There is growing interest
in such multilingual applications worldwide. The
application that has received most attention has
been ‘cross-language information
retrieval’, i.e. software enabling users to search
foreign language databases in their
own languages. As yet most work has focussed on
the construction and operation of
appropriate translation dictionaries, for the matching
of query words against words or
phrases in document databases (Bian and Chen 1998,
Oard 1998) – although the
provision of software for fast translation of original
texts into the enquirer’s own
language is naturally also envisaged (McCarley and
Roukos 1998). Clearly it will not
be long before commercial software is available
for this application.
The future application
that is probably most desired by the general public
is
the translation of spoken language. But, from a
commercial (and even research)
perspective, the prospects for automatic speech
translation are still distant (Krauwer et
al. 1997). It was only in the 1980s that developments
in speech recognition and
synthesis made spoken language translation a feasible
objective. In Japan a joint
government and industry company ATR was established
in 1986 near Osaka, and it is
now one of the main centres for automatic speech
translation. The aim is to develop a
speaker-independent real-time telephone translation
system for Japanese to English
and vice versa, initially for hotel reservation
and conference registration transactions.
Other speech translation projects have been set
up subsequently. The JANUS system
is a research project at Carnegie-Mellon University
and at Karlsruhe in Germany. The
researchers are collaborating with ATR in a consortium
(C-STAR), each developing
speech recognition and synthesis modules for their
own languages (English, German,
Japanese). (One by-product of this research was
mentioned earlier: the rapiddeployment
project for custom-built systems in less-common
languages.) The fourth
major effort in speech translation is the long-term
VERBMOBIL project funded by
the German Ministry for Research and Technology
which began in May 1993. The
aim is a portable aid for business negotiations
as a supplement to users’ own
knowledge of the languages (German, Japanese, English).
Numerous German
university groups are involved in fundamental research
on dialogue linguistics, speech
recognition and MT design; a prototype is nearing
completion, and a demonstration
product is targeted for early in the next century.
Speech translation
is probably at present the most innovative area
of
computer-based translation research, and it is attracting
most funding and the most
publicity. However, few experienced observers expect
dramatic developments in this
area in the near future – the development of MT
for written language has taken many
years to reach the present stage of widespread practical
use in multinational
companies, a wide range of PC based products of
variable quality and application,
growing use on networks and for electronic mail.
Despite today’s high profile for
written-language MT, researchers know that there
is still much to be done to improve
quality. Spoken-language MT has not yet reached
even the stage of real-time testing
in non-laboratory settings.
Comparison
of human and machine translation
From this survey it
should be apparent that the application of computers
to the
task of translating natural languages has not been
and is unlikely to be a threat to the
livelihood of professional translators. Those skills
which the human translator can
contribute will continue always to be in demand.
There is no prospect, for example,
that machine translation could ever attempt the
translation of literary or legal texts. By
contrast, for the rough translation of electronic
texts on the Internet there is no rivalry
for machine translation – human translators cannot
compete in terms of speed, even if
they were prepared to undertake poor quality translation
of ephemeral material.

◆ DATASET EXCERPTS

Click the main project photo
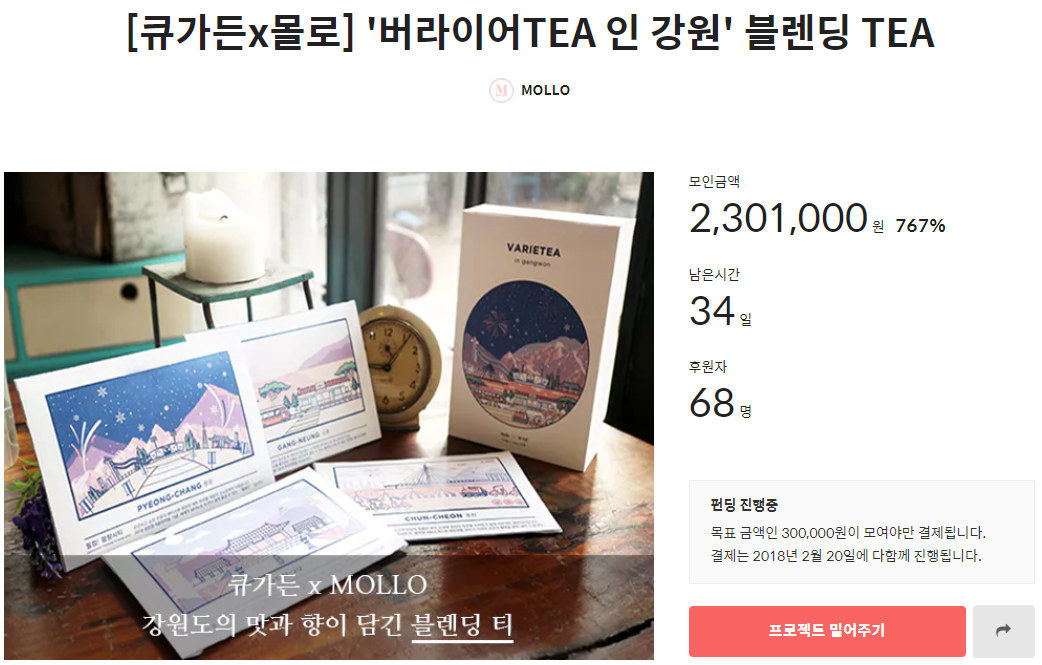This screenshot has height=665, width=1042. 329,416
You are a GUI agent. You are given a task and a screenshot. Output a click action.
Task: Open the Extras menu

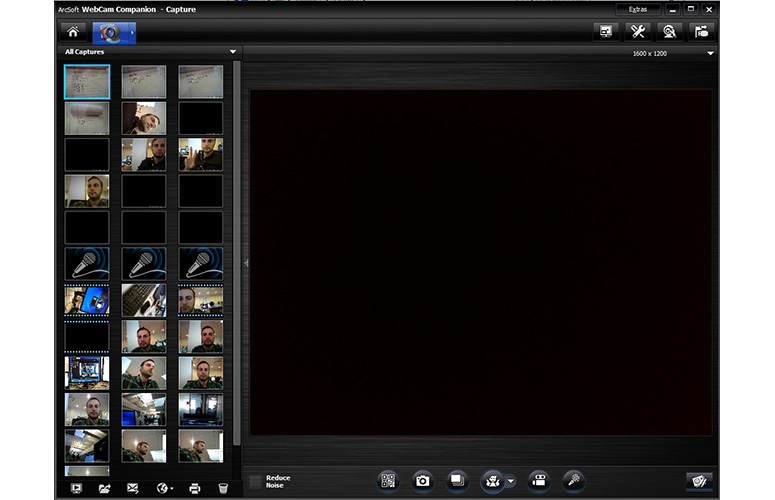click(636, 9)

◆ TASKS FOR THIS EXERCISE
1. Quote the passage on machine translation from "perspective, the prospects" through "conference registration transactions.".
2. Do these statements agree with the passage on machine translation? Answer yes or no for each, quoting the words that decide it.
(a) ATR was founded in 1986 near Osaka.
(b) The VERBMOBIL project is funded by the Japanese government.
(c) Spoken-language MT has already been tested in real time outside the laboratory.
3. According to the passage on machine translation, where is the JANUS system being researched besides Karlsruhe in Germany?

◆ SOLUTION SET
1.
perspective, the prospects for automatic speech
translation are still distant (Krauwer et
al. 1997). It was only in the 1980s that developments
in speech recognition and
synthesis made spoken language translation a feasible
objective. In Japan a joint
government and industry company ATR was established
in 1986 near Osaka, and it is
now one of the main centres for automatic speech
translation. The aim is to develop a
speaker-independent real-time telephone translation
system for Japanese to English
and vice versa, initially for hotel reservation
and conference registration transactions.

2.
(a) Yes: "ATR was established in 1986 near Osaka"
(b) No: "VERBMOBIL project funded by the German Ministry for Research and Technology"
(c) No: "Spoken-language MT has not yet reached even the stage of real-time testing in non-laboratory settings"

3. At Carnegie-Mellon University.